Hi all,
I have translated into Nim a simple shared queue based on this blog post. Please share feedback on how you would improve it memory/performance-wise.
Thanks!
Could you give the example for concurrent enqueue and concurrent dequeu?
I think shared queue is (almost) no different with simple queue if it's only single thread.
sure, I have updated the code with the following example:
proc producer(q: ptr SharedQueue[int]) =
q[].enqueue(10)
q[].enqueue(20)
q[].enqueue(30)
q[].enqueue(20)
proc consumer(q: ptr SharedQueue[int]) =
echo q[].dequeue()
echo q[].dequeue()
echo q[].dequeue()
echo q[].dequeue()
echo q[].dequeue()
echo q[].dequeue()
let q = cast[ptr SharedQueue[int]](allocShared0(sizeof(SharedQueue[int])))
var t1,t2: Thread[ptr SharedQueue[int]]
initSharedQueue(q[])
createThread(t1, producer, q)
createThread(t2, consumer, q)
joinThreads(t1,t2)
Thanks, do you not consider using double-linked list as queue?
Also, in that post mentioned "Mutexes are relatively heavy" but then in his post he used lock & unlock for dequeue.
Although I think even for reading the queue whether it's empty or not, you still need to make it atomic or locking to avoid data-races.
@Araq:
Looks ok but suffers from the usual problem that allocations/deallocations are ignored and these too can block. (In pretty much every allocator that is used in production.
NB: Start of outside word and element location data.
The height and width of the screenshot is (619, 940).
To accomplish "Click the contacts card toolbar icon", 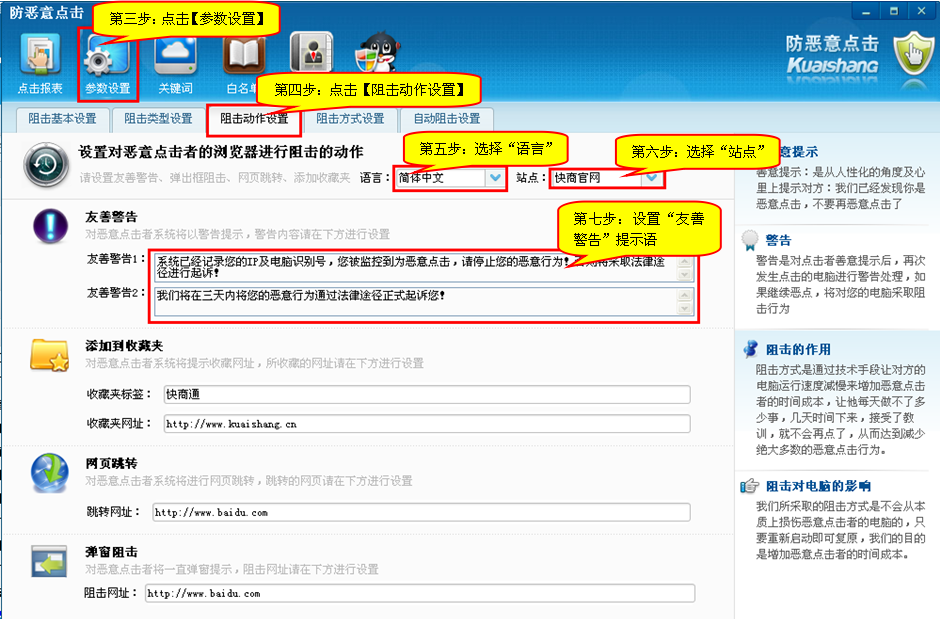I will point(311,54).
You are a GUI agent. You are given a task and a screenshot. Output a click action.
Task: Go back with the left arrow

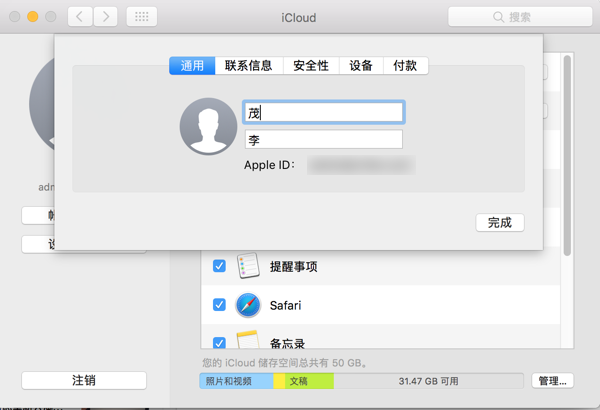80,17
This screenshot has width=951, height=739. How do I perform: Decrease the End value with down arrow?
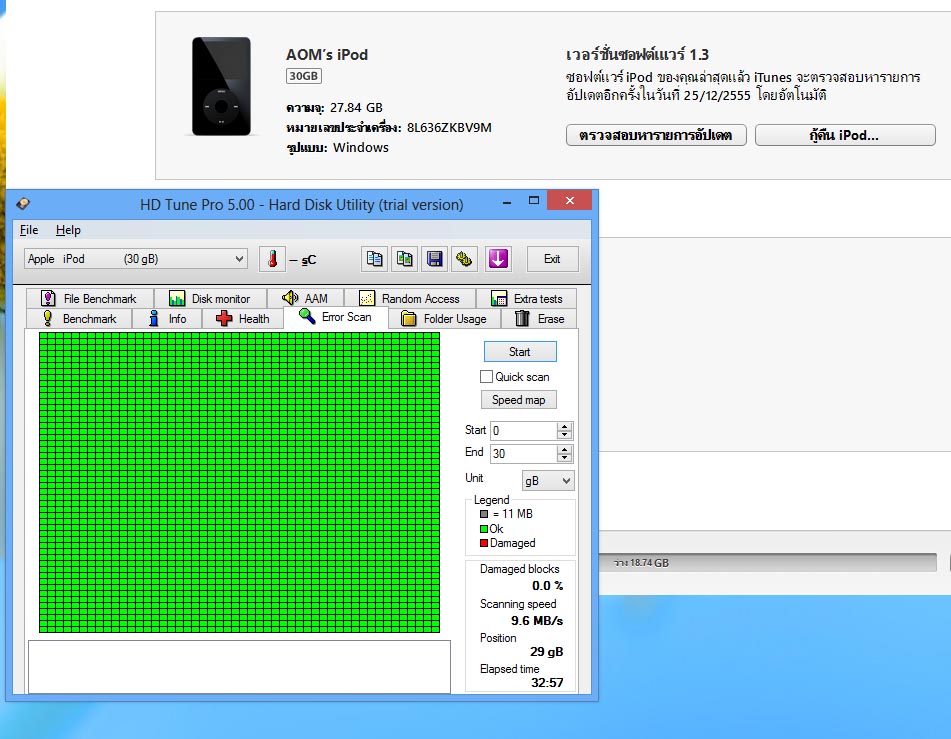click(565, 458)
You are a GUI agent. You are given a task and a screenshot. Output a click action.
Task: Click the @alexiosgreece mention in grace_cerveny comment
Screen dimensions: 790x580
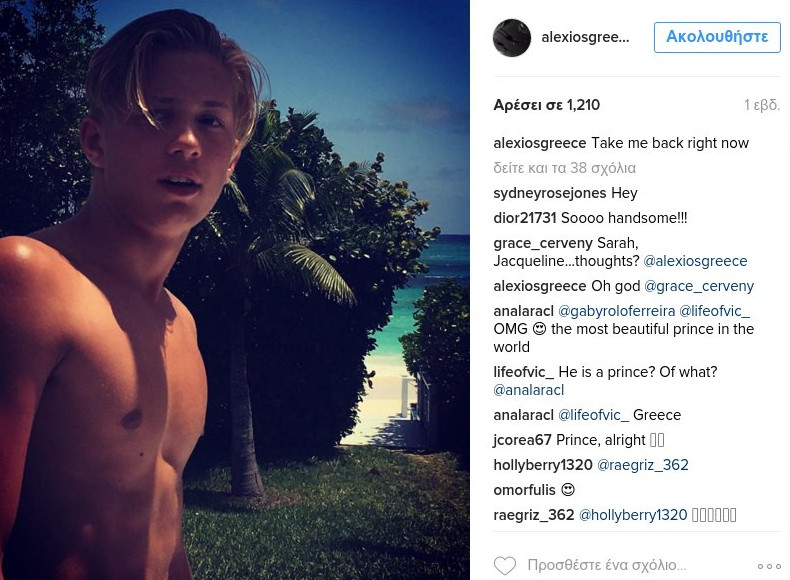[695, 261]
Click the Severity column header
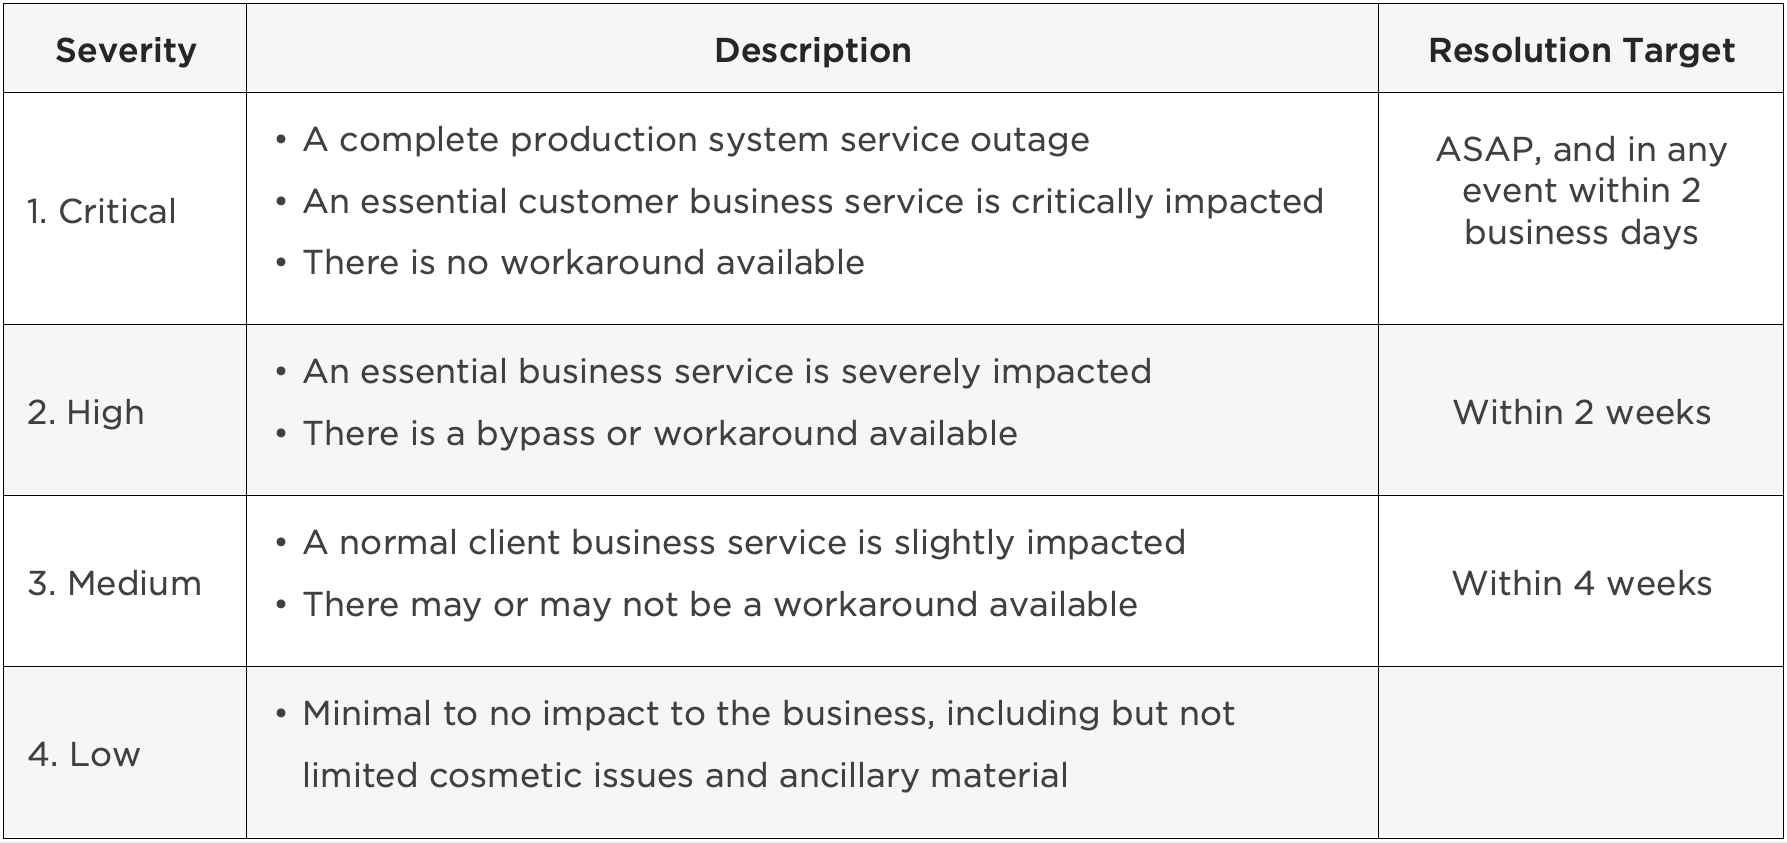 coord(125,50)
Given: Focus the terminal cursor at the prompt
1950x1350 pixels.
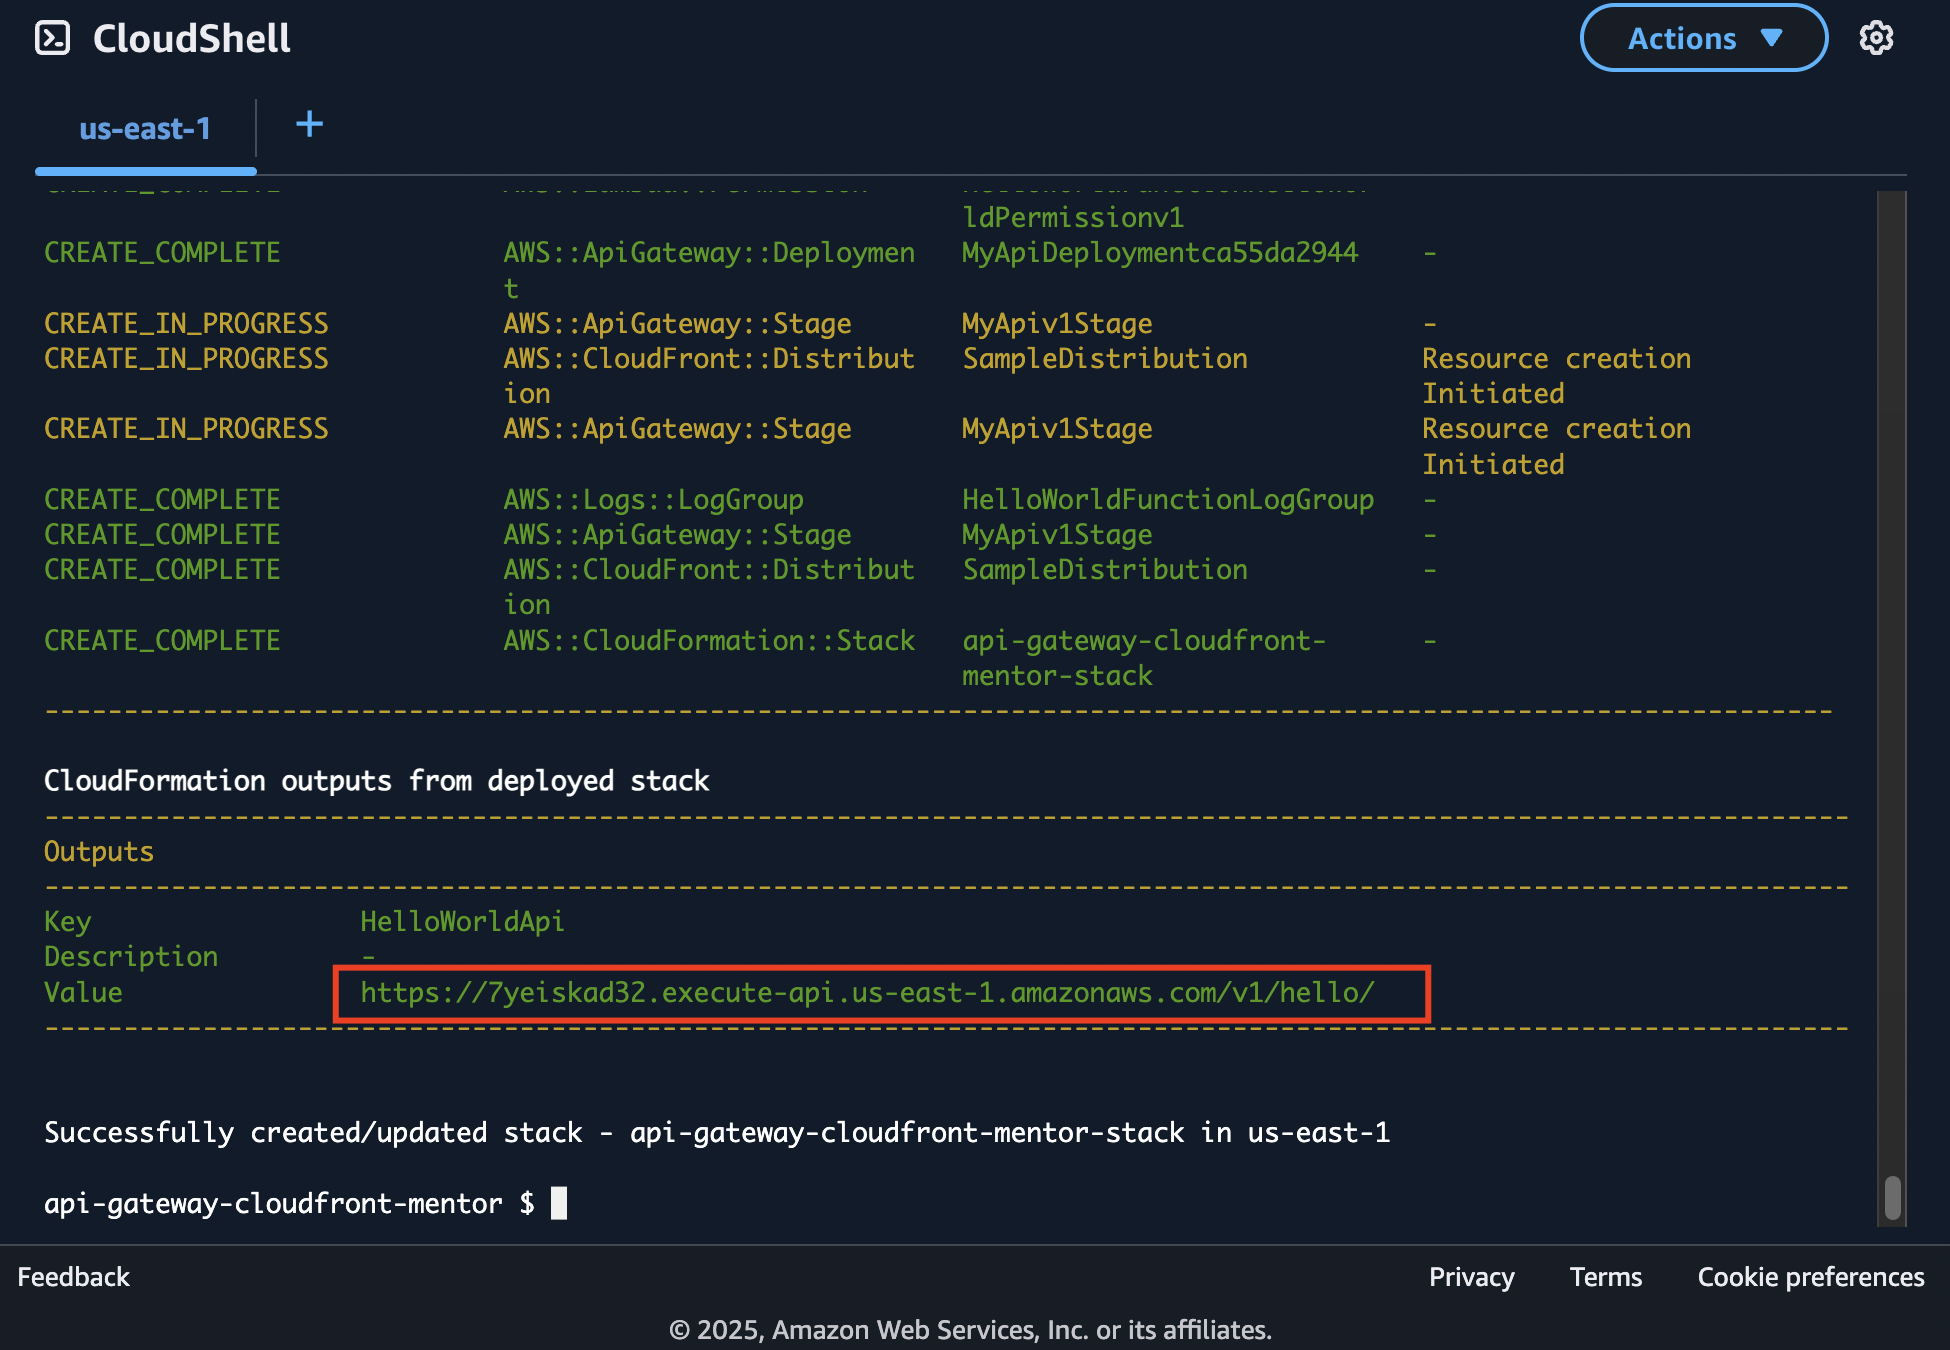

Note that Nim's is particularly bad since it uses a single global lock in allocShared...)
Dang it ! What would you rather suggest ? I saw that nodes in sharedlist.nim hold an array instead of a single value, but then it uses a single global lock even for iterating (that's the reason I wrote this in the first place)
But I don't usually write my own concurrent data structures, hence the feedback request :-)
@mashingan:
Thanks, do you not consider using double-linked list as queue?
I don't know, in which way would a doubly-linked list make a better concurrent queue ? I thought that having to update both ends of a node (prev,next) would make it slower.
Also, in that post mentioned "Mutexes are relatively heavy" but then in his post he used lock & unlock for dequeue.
true, but he did benchmark that. What would you rather suggest?
Although I think even for reading the queue whether it's empty or not, you still need to make it atomic or locking to avoid data-races.
what do you mean ? dequeueNode() uses a lock to return the result
I don't know, in which way would a doubly-linked list make a better concurrent queue ? I thought that having to update both ends of a node (prev,next) would make it slower.
My bad, since you use cas for the operation, it indeed only (or have to) update one end. I saw you put while in both queue and dequeue so I think double-linked would be faster, O(1) btw.
true, but he did benchmark that. What would you rather suggest?
Transaction, since you're using atomic. If you insist avoiding lock, make the dequeue a transaction. Although I don't know which is costly between using lock-and-unlock mutex or failed transaction. The original poster said "Mutex are relatively heavy", I don't know relative to what.
what do you mean ? dequeueNode() uses a lock to return the result
Again, I just realized you're using Option instead of usual proc that check whether queue is empty or not.